Opinion

David Rohde

Did America’s policy on ransom contribute to James Foley’s killing?

David Rohde
Aug 20, 2014 17:02 UTC

Still image from undated video of a masked Islamic State militant holding a knife speaking next to man purported to be James Foley at an unknown location

Somewhere in the desert of eastern Syria, a militant from the Islamic State beheaded the American journalist James Foley this week. The killer and his terrorist group are responsible for Foley’s death. They should be the focus of public anger.

But Foley’s execution is also a chilling wake-up call for American and European policymakers, as well as U.S. news outlets and aid organizations.
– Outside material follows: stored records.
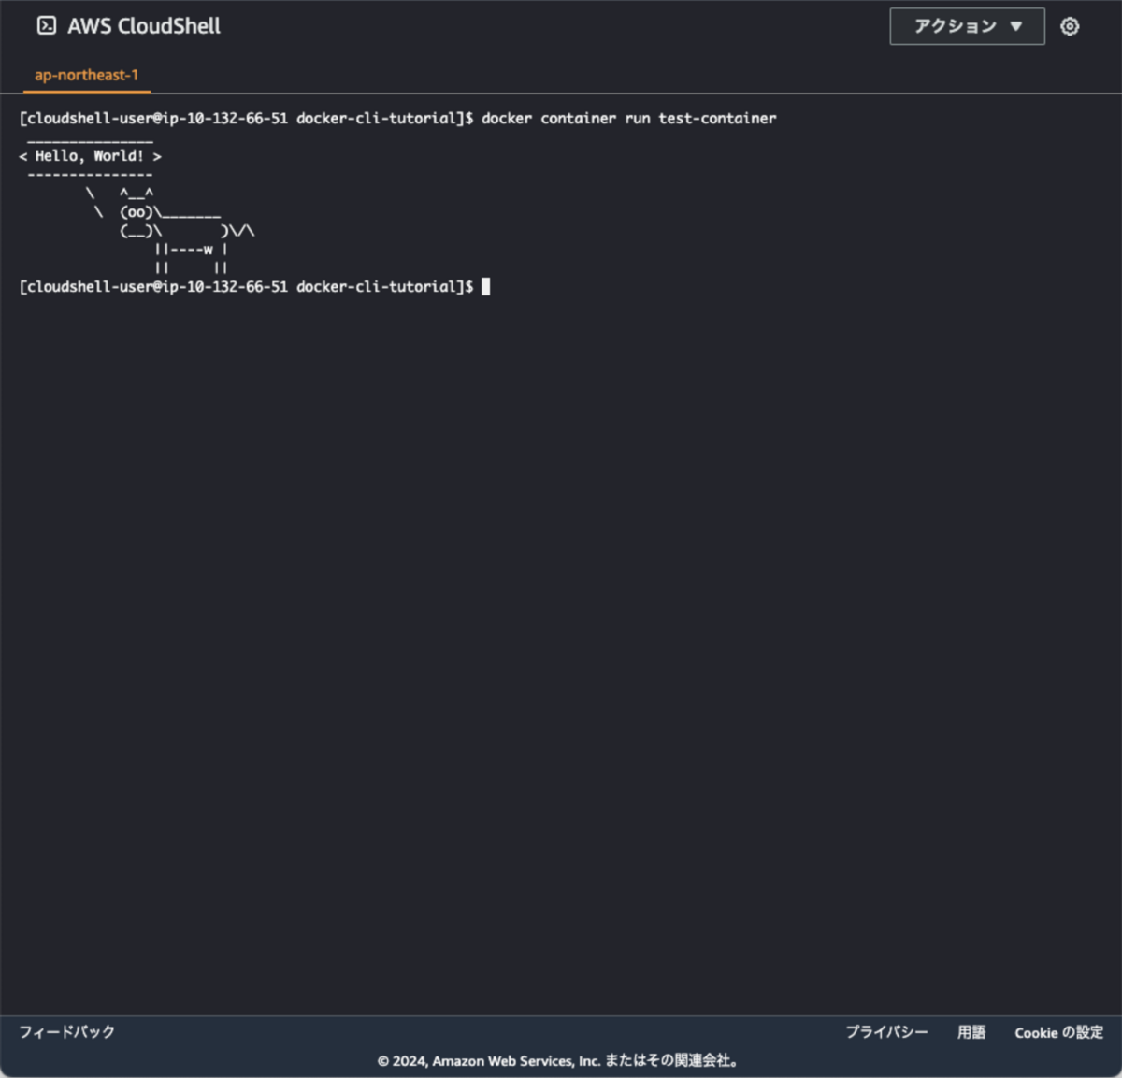Open the フィードバック feedback link
The height and width of the screenshot is (1078, 1122).
pos(65,1032)
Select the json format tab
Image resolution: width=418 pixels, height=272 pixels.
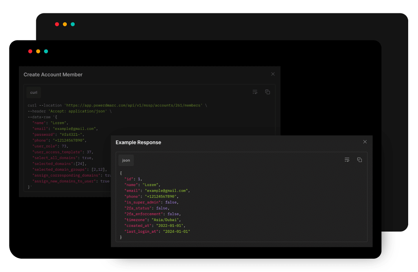tap(126, 160)
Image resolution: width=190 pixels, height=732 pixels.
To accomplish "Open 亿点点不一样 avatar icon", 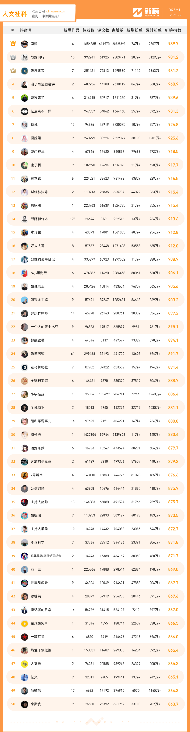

It is the clearest evidence yet of how vastly different responses to kidnappings by U.S. and European governments save European hostages but can doom the Americans. Hostages and their families realize this fully — even if the public does not.

“I wish I could have the hope of freedom and seeing my family once again, but that ship has sailed,” Foley said moments before he was killed in a craven video released by the militant group on Tuesday. “I guess, all in all, I wish I wasn’t American.”

French journalist Nicolas Henin is cheered by relatives as he arrives by helicopter from Evreux to the military airbase in VillacoublayFoley clearly spoke under duress. But his regret at being an American captive, real or not, reflected grim fact.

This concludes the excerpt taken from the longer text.